El alcalde de Pitalito y otros galimatías judiciales

El alcalde de Pitalito y otros galimatías judiciales

Esta dirección de correo electrónico está siendo protegida contra los robots de spam. Necesita tener JavaScript habilitado para poder verlo.

-Estoy más confundida que los hijos de Ricky Martín el día de las madres, me dijo la tía Elisa, hablando sobre el caso del alcalde de Pitalito, Miguel Rico.

La juez revoca la medida de aseguramiento y pienso que es inocente, me explica. -Pero escucho al fiscal Justino, tan sereno y tan bien puesto, y quedo perpleja cuando lo acusa de sugerir la muerte del abogado Luis Gerardo Ochoa.

Todo es un embrollo, dice la tía. –Dizque un mesero oyó a través de una pared, pero sin verlo, que Rico habría dicho lo que dijo, a supuestos socios de la urbanización que trajo todos los líos.

Le explico a la tía que una cosa es que lleguen a comprobar que el alcalde tenía negocios en ese asunto y otro, bien distinto, que haya ordenado la muerte de Ochoa.

¿Se dejó comprar la juez que deja libre al alcalde?, me pregunta la tía.

-Yo no creo, le respondo, más aturdido que cierto amigo cura la primera vez que fue a una discoteca gay. La juez tuvo siete meses para estudiar el caso y afirmó en la audiencia que estaban haciendo malabares jurídicos para encarcelar al alcalde. Todo un galimatías.

La tía me pone contra la pared, como pusieron al concejal Dolcey Andrade en el proyecto de alumbrado público, y me exige respuestas, como si yo las tuviera.

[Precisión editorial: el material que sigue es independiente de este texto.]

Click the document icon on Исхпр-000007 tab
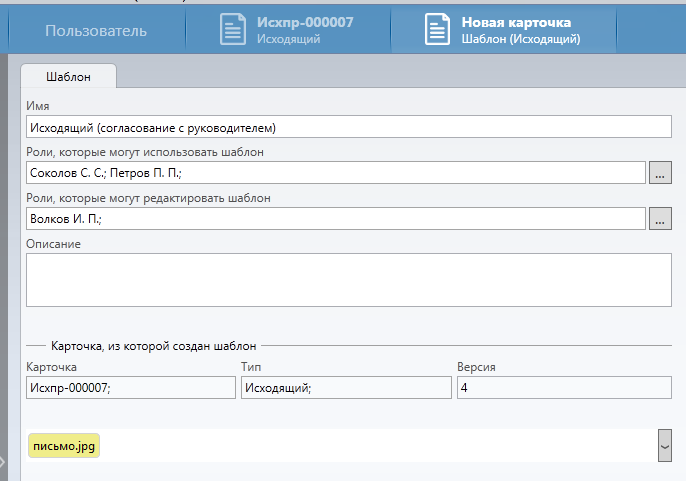686x481 pixels. pos(234,29)
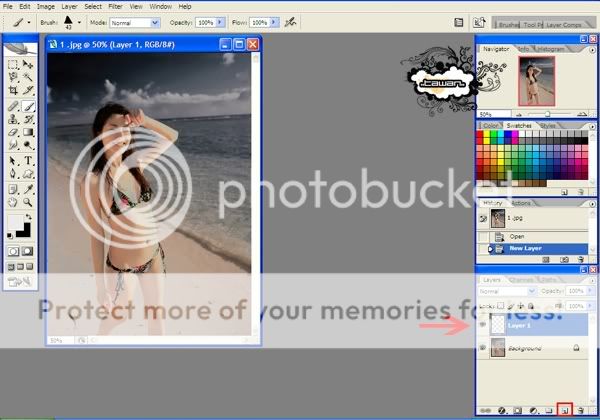The width and height of the screenshot is (600, 420).
Task: Click the Navigator preview thumbnail
Action: point(535,80)
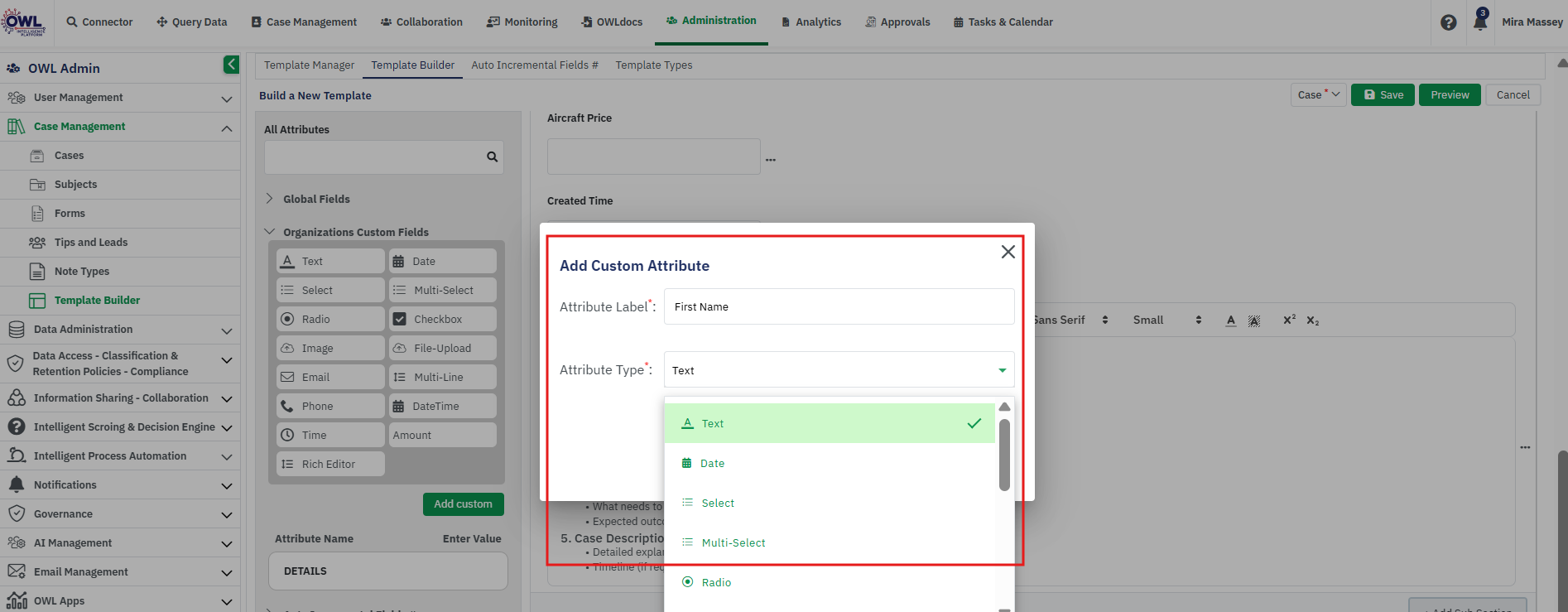Click the font color icon in editor
The width and height of the screenshot is (1568, 612).
click(1231, 320)
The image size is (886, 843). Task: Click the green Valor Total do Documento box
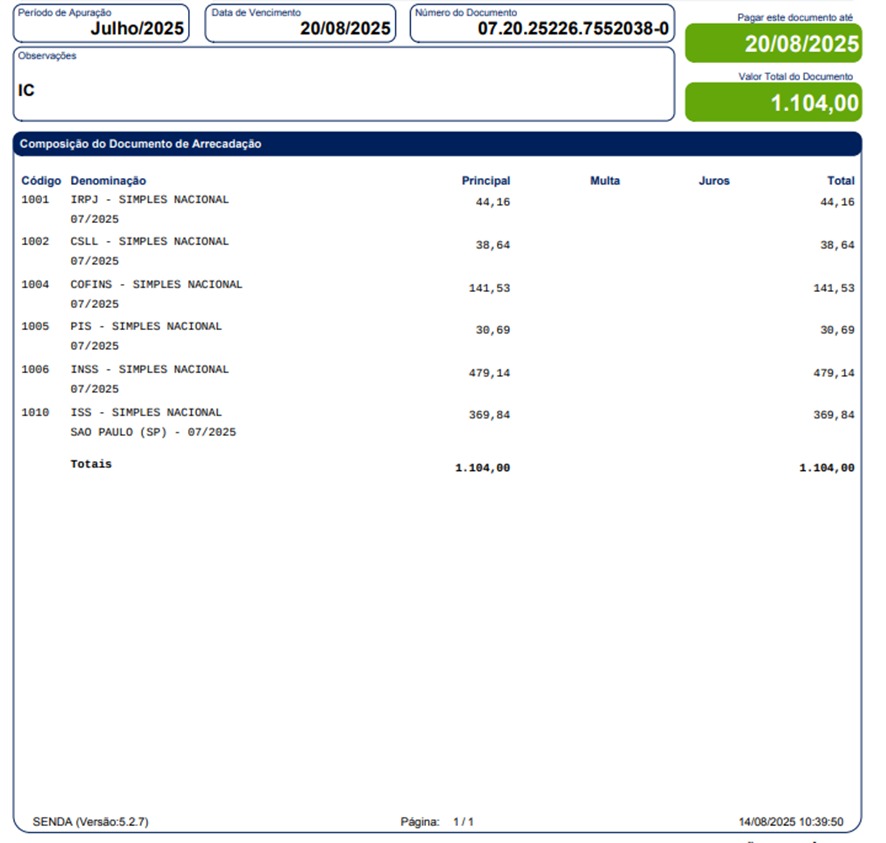(773, 102)
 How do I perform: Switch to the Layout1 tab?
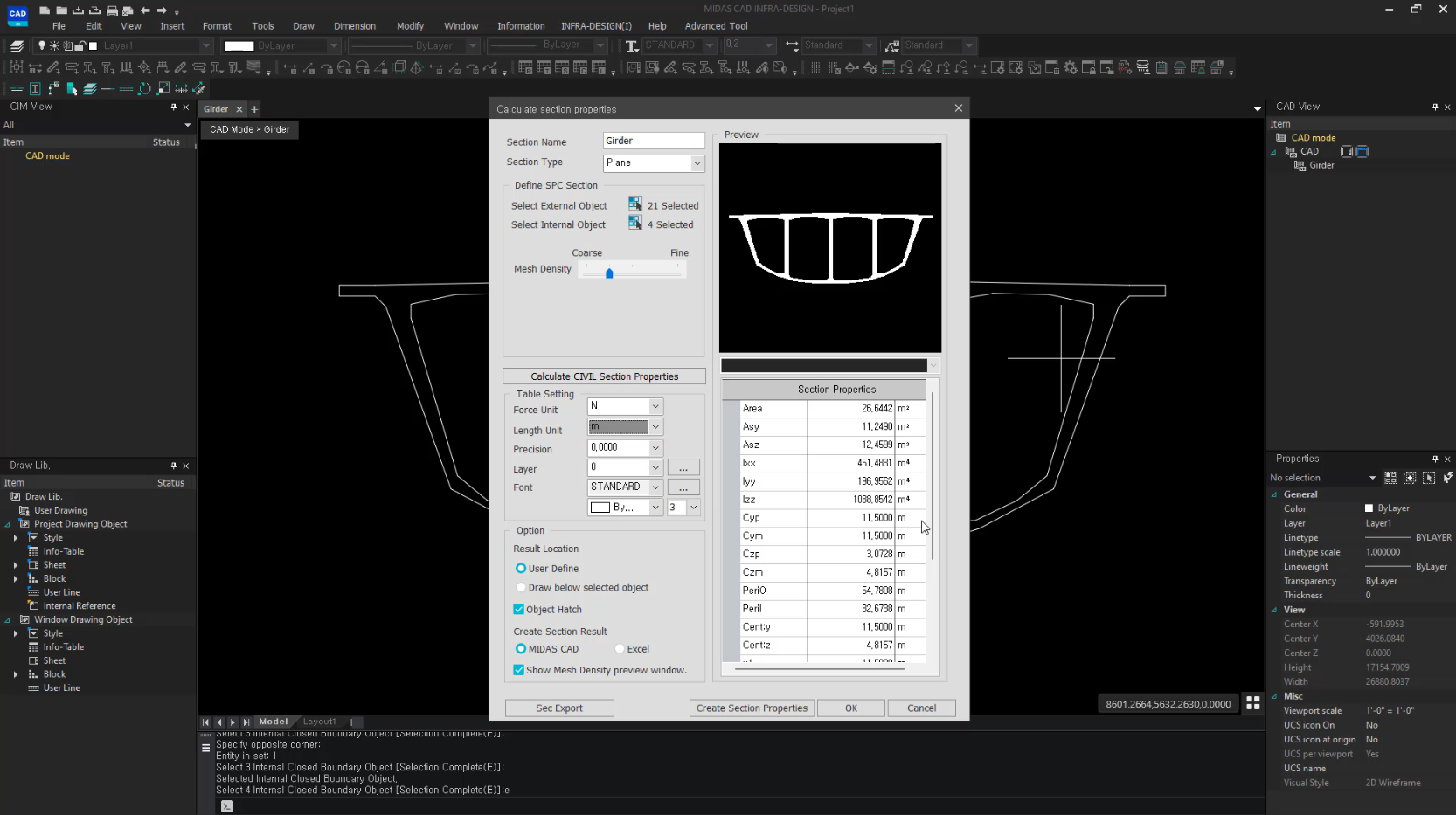point(319,722)
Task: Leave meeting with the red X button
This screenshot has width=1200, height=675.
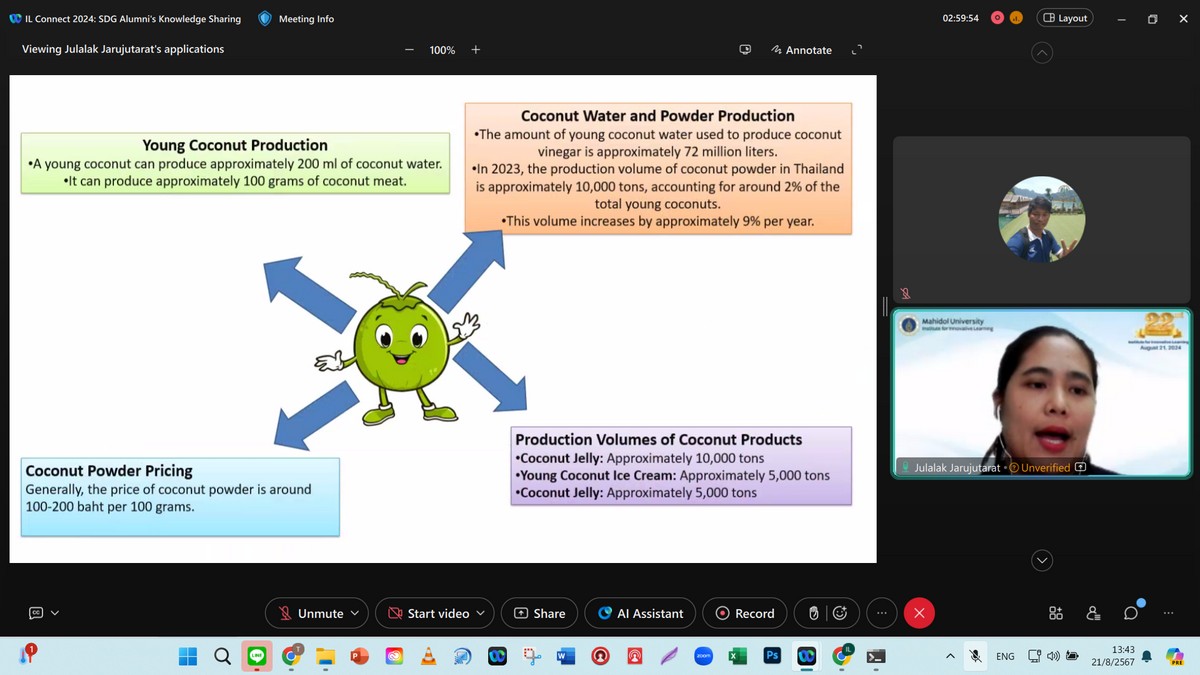Action: 919,613

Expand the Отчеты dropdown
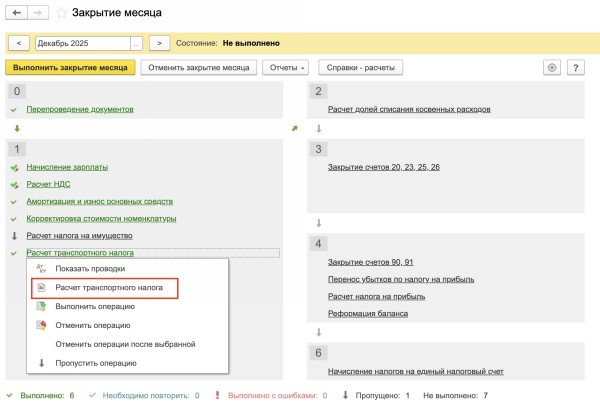286,67

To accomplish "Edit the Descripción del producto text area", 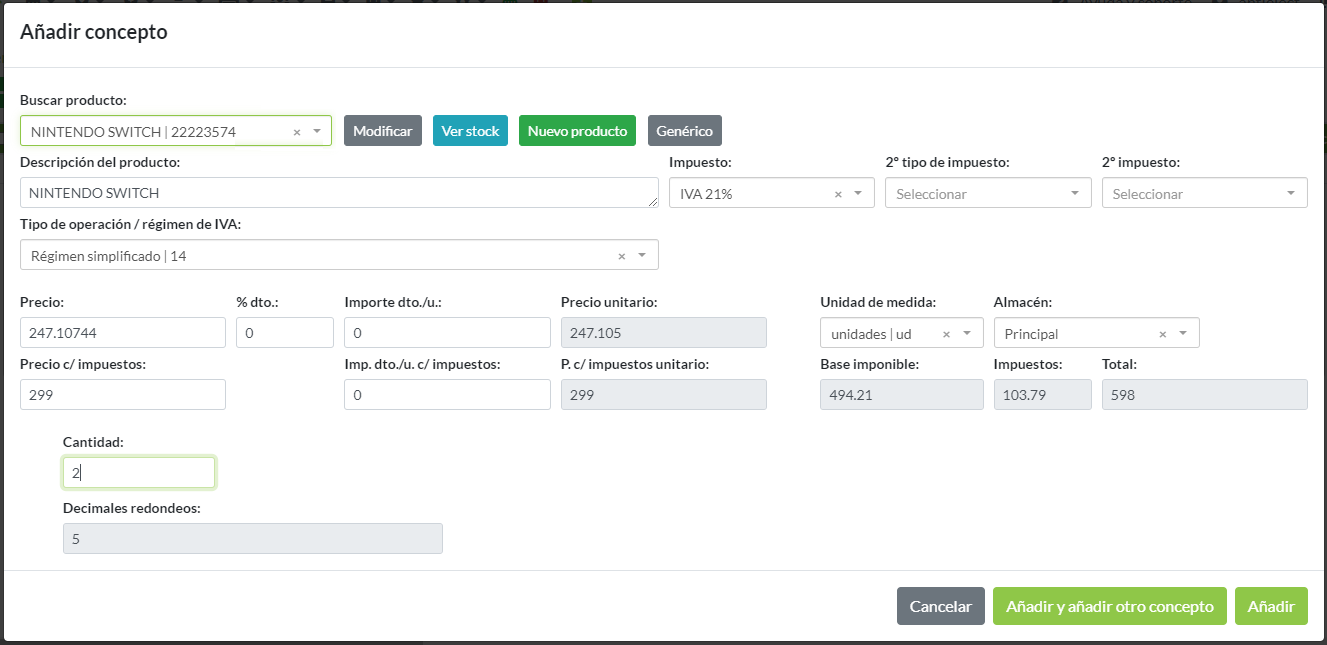I will (338, 193).
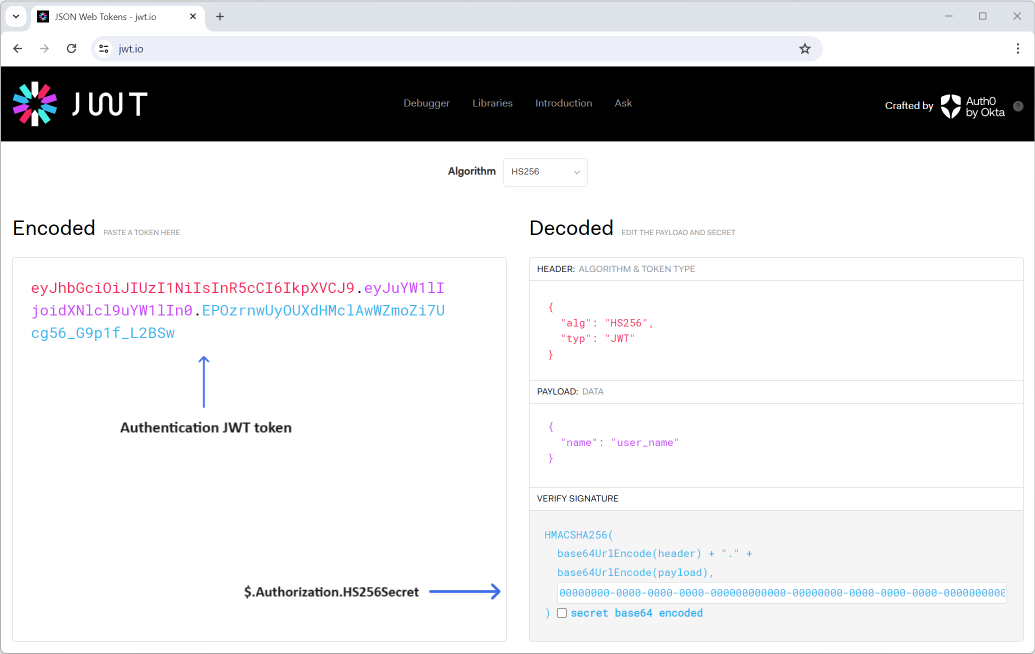Open the Introduction link
The width and height of the screenshot is (1035, 654).
(x=563, y=103)
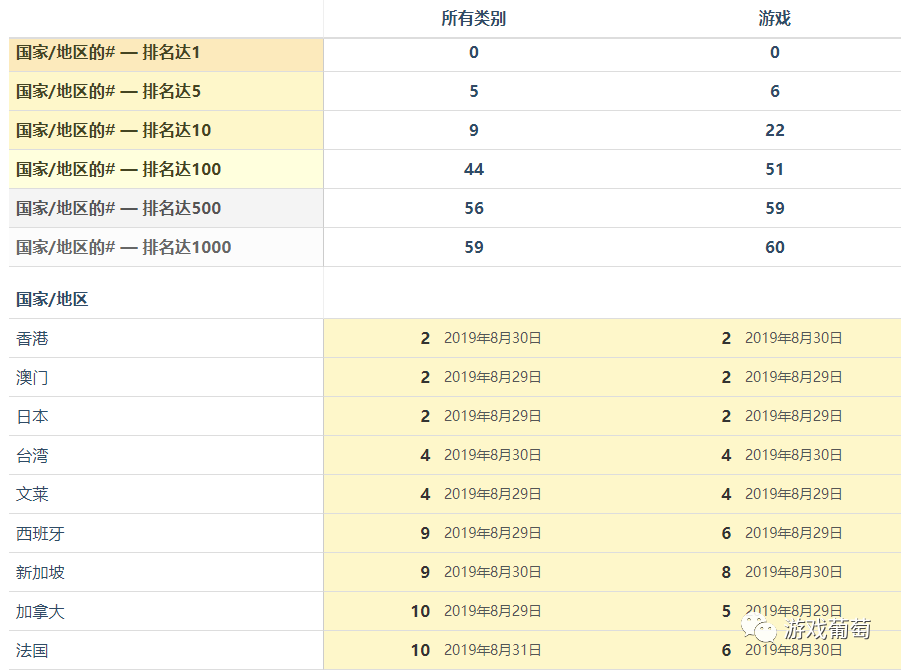Click the 西班牙 country name
This screenshot has width=901, height=670.
[x=38, y=533]
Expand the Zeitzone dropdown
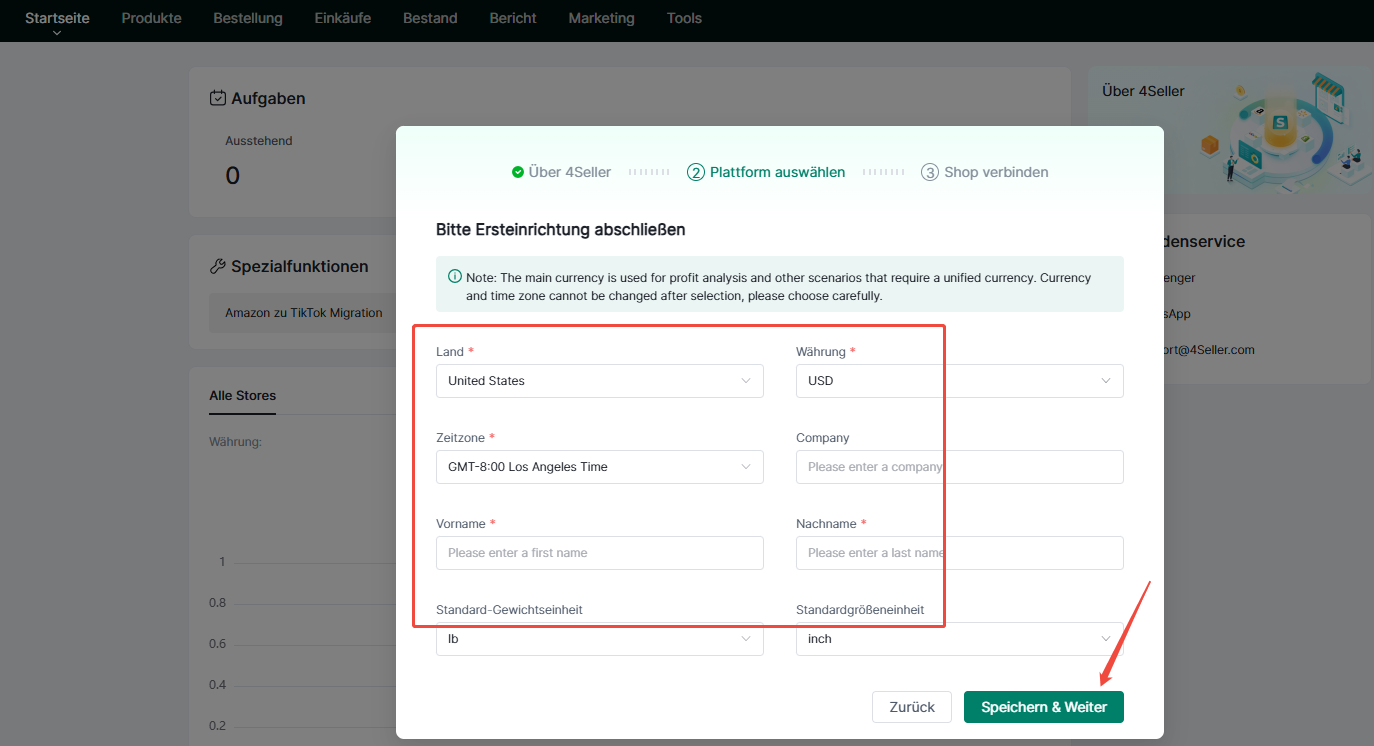Viewport: 1374px width, 746px height. pyautogui.click(x=599, y=467)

¿Es culpable o no el alcalde? Parará en la cárcel? Podrá terminar su gobierno en diciembre?

Entonces recurro a citar a otros. El abogado Daniel Benavides dice que la fiscalía no tiene una sola prueba contundente y que el cuento de la ONU que utiliza Justino carece de solidez.

El periodista Ricardo Areiza, juicioso investigador, considera que la fiscalía se enreda en sus propios cables. Con 600 testigos es posible que logre comprobar sus teorías, pero en diez años, si bien le va. En ese orden de ideas, el alcalde no solo termina su mandato sino que (le agrego yo) aspirará a la Cámara.

-¡No sea pendejo¡ exclama la tía Elisa, usted me confunde más. Y pasa a comentar lo que llama otras barbaridades que la tienen horrorizada:

-Del tamaño de un avión son las agallas de Armando Ariza, el saqueador de Comfamiliar, haciendo campaña para regresar a la entidad asaltada, a través de nuevos directivos por elegirse.

-El ex tesorero de Baraya, Jhon Torrejano, que se robó más de $1000 millones, sigue en campaña para la alcaldía de Villavieja.

-A propósito: Han visto la foto del alcalde de Villavieja, Yordan Pacheco, descamisado y golpeado después de una pelea callejera?. Y el escándalo por otro hijo que le acaba de aparecer?